Parvana hatte seine Geschichte drei Mal zu hören bekommen, weil sie oft die Haushaltsdinge für die Familie besorgte. Er redete und redete, und hörte nicht auf, ihr seine geschundenen Handgelenke und Knöchel zu zeigen.

„Ich bin nur ein Händler“, sagte er jedes Mal. „Ich schiebe nur einen Karren vor mir her. Ich weiß nicht, was die Men­schen, denen ich Schuhbänder verkaufe, im Herzen tragen. Wenn ein Mann ein Stück Seife kauft, frage ich ihn nicht, ob er der Teufel ist. Warum haben sie mich eingesperrt? Warum haben sie mir wehgetan?“

Als Parvana die Geschichte zum ersten Mal hörte, war sie beeindruckt, erschrocken und voll Mitleid. Sie wollte etwas für den alten Mann tun. Es fiel ihr nichts Besseres ein, als ihn das Wechselgeld behalten zu lassen, aber das ging auf keinen Fall, denn ihre Familie hatte selbst so wenig Geld. Deshalb hörte sie sich seine Geschichte an, bis er des Erzäh­lens müde wurde, seinen Karren packte und seiner Wege zog.

Als sie seine Geschichte zum zweiten Mal hörte, war sie traurig und voll Mitgefühl, aber sie musste daran denken, dass ihre Mutter sie beim letzten Mal dafür gescholten hatte, dass sie herumgestanden und getratscht hatte, statt zu arbeiten. Während der Mann erzählte, wartete sie daher auf eine Gele­genheit, um sich höflich aus dem Staub zu machen.

Aber diese Gelegenheit kam nicht. Er redete und redete, hielt ihr seine Narben vor die Nase, beschrieb seinen Schmerz und forderte Antworten: „Warum hat man mir das angetan? Ich bin niemand. Warum tun sie das so einem Niemand an?“ Parvana fühlte sich machtlos, weil sie keine Antworten auf seine Fragen hatte und ihm nicht helfen konnte. Schließlich ließ sie ihn einfach stehen und den Himmel anjammern.

Beim dritten Mal tat sie, als kenne sie den Mann nicht. Sie wählte den Tee und den Nähfaden aus, um den sie gekommen war, und bezahlte wortlos, den Blick auf den staubigen Boden fi­xiert. Sie spürte die Einsamkeit, die er ausstrahlte, und ver­schloss ihr Herz davor.

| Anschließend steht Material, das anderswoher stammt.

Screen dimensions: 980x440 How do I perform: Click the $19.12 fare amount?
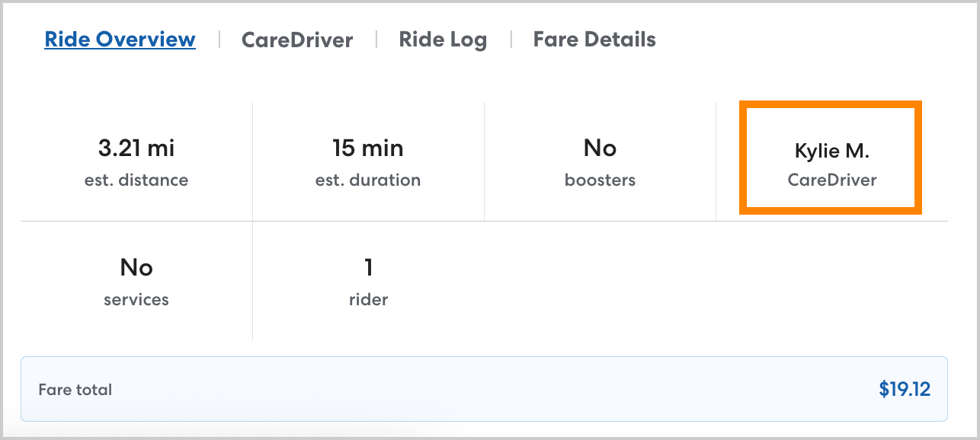click(x=905, y=390)
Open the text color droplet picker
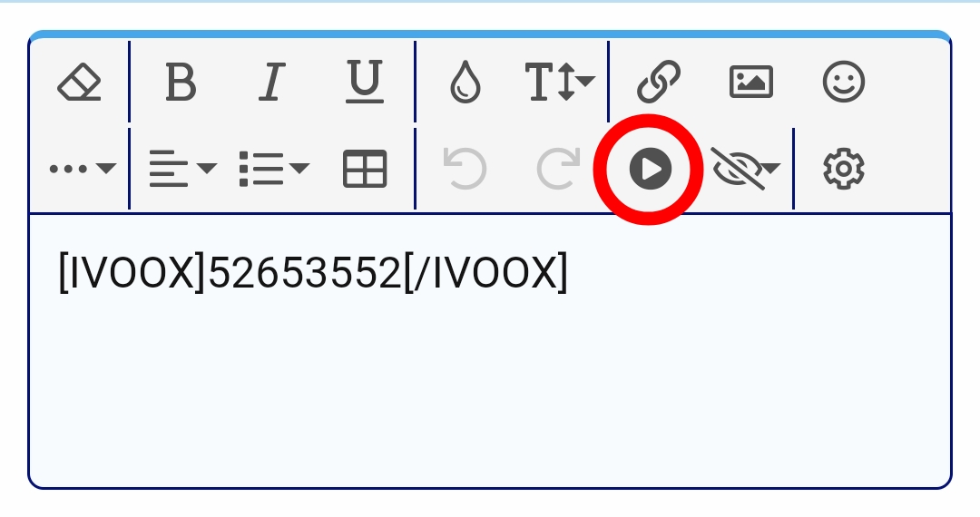The width and height of the screenshot is (980, 517). pos(466,82)
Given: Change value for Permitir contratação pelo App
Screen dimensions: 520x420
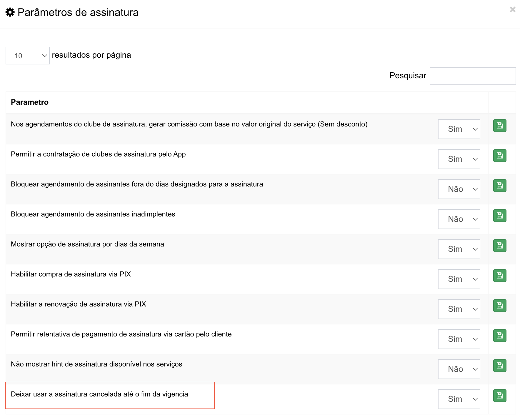Looking at the screenshot, I should (459, 159).
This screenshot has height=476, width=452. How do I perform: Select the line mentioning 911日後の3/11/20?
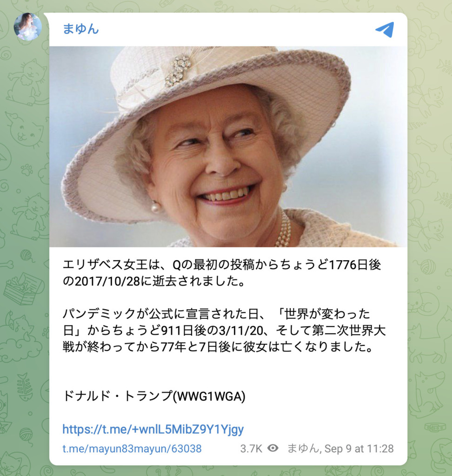pos(224,331)
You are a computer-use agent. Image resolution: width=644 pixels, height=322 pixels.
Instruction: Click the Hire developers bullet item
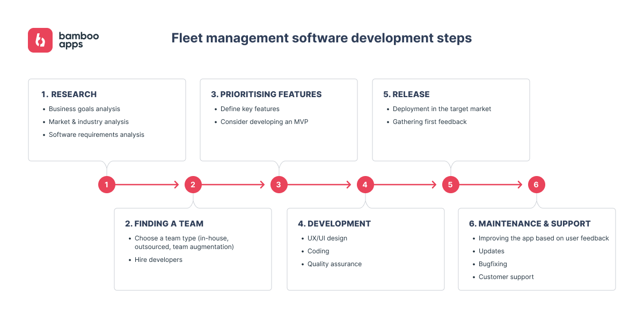point(158,259)
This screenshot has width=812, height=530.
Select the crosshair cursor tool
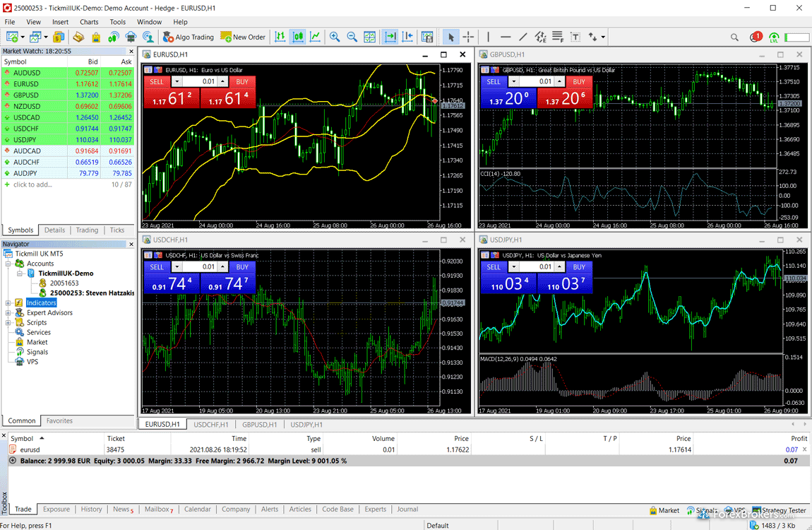click(x=469, y=37)
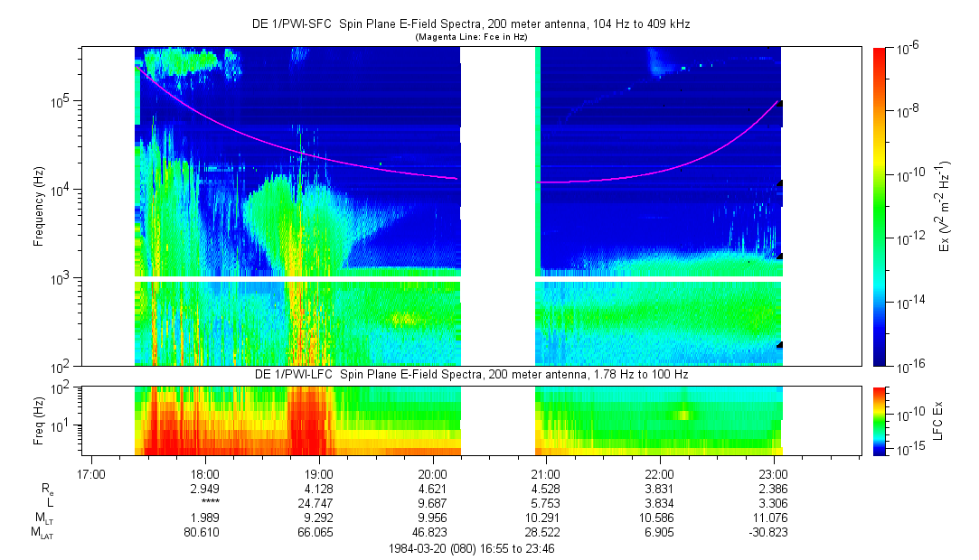
Task: Click the 17:00 time axis tick label
Action: click(x=91, y=473)
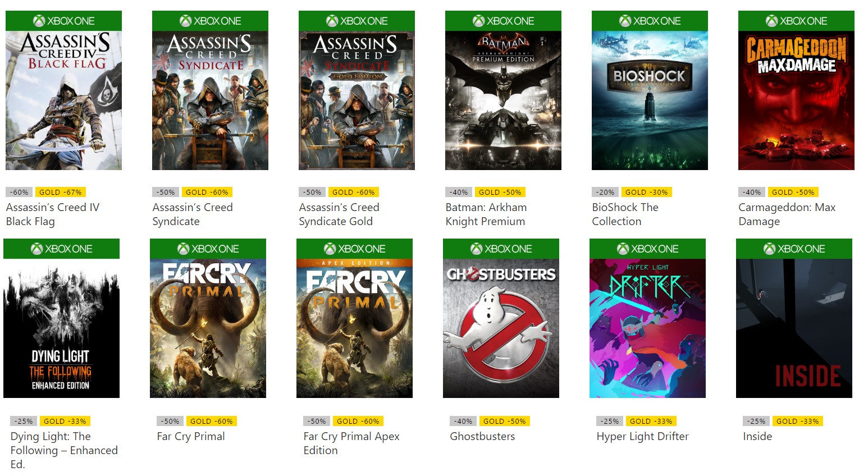Screen dimensions: 868x476
Task: Open Assassin's Creed IV Black Flag cover art
Action: coord(63,100)
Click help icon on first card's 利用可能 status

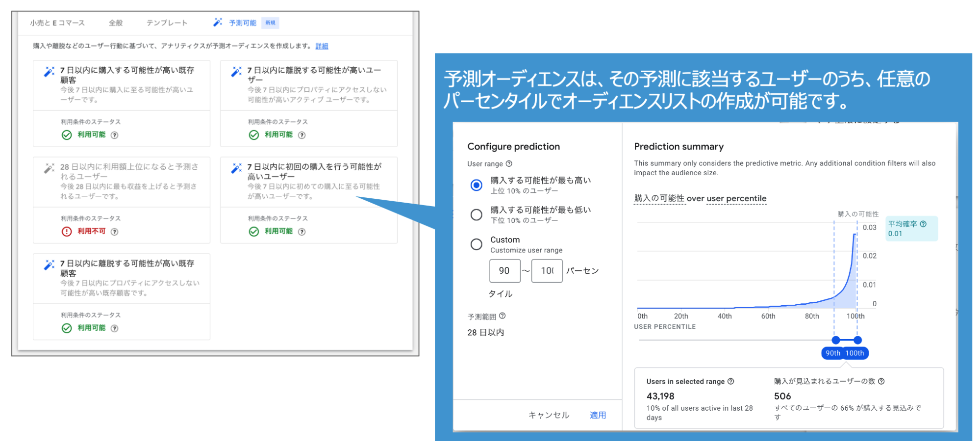tap(114, 135)
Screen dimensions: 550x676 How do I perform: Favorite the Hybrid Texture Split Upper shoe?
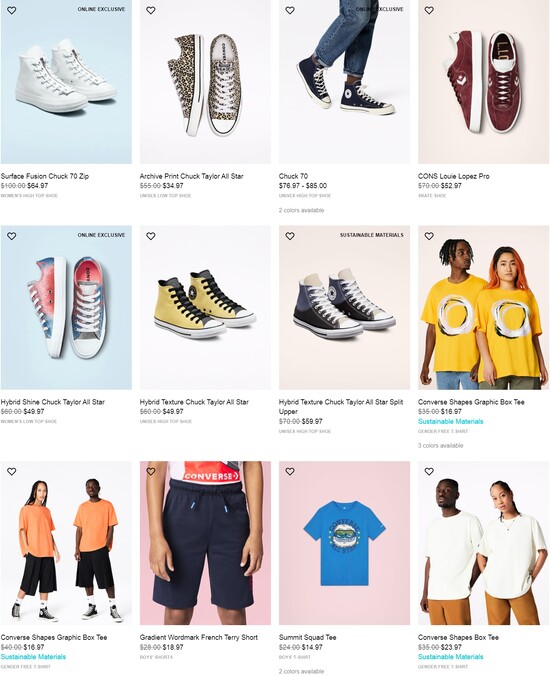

Parvana wollte nicht wie der Händler enden. Sie wollte nicht wütend und rachsüchtig werden. An wem sollte sie überhaupt Ra­che nehmen? Wie weit zurück in der Zeit müsste sie gehen, um sich zu rächen? Hatte ein Wort wie Rache in einem Land wie Afghanistan überhaupt irgendeine Bedeutung?

Parvana zweifelte daran.

Rache zu fordern wäre reine Zeitverschwendung. Und von ihrer Zeit war schon genug verschwendet worden.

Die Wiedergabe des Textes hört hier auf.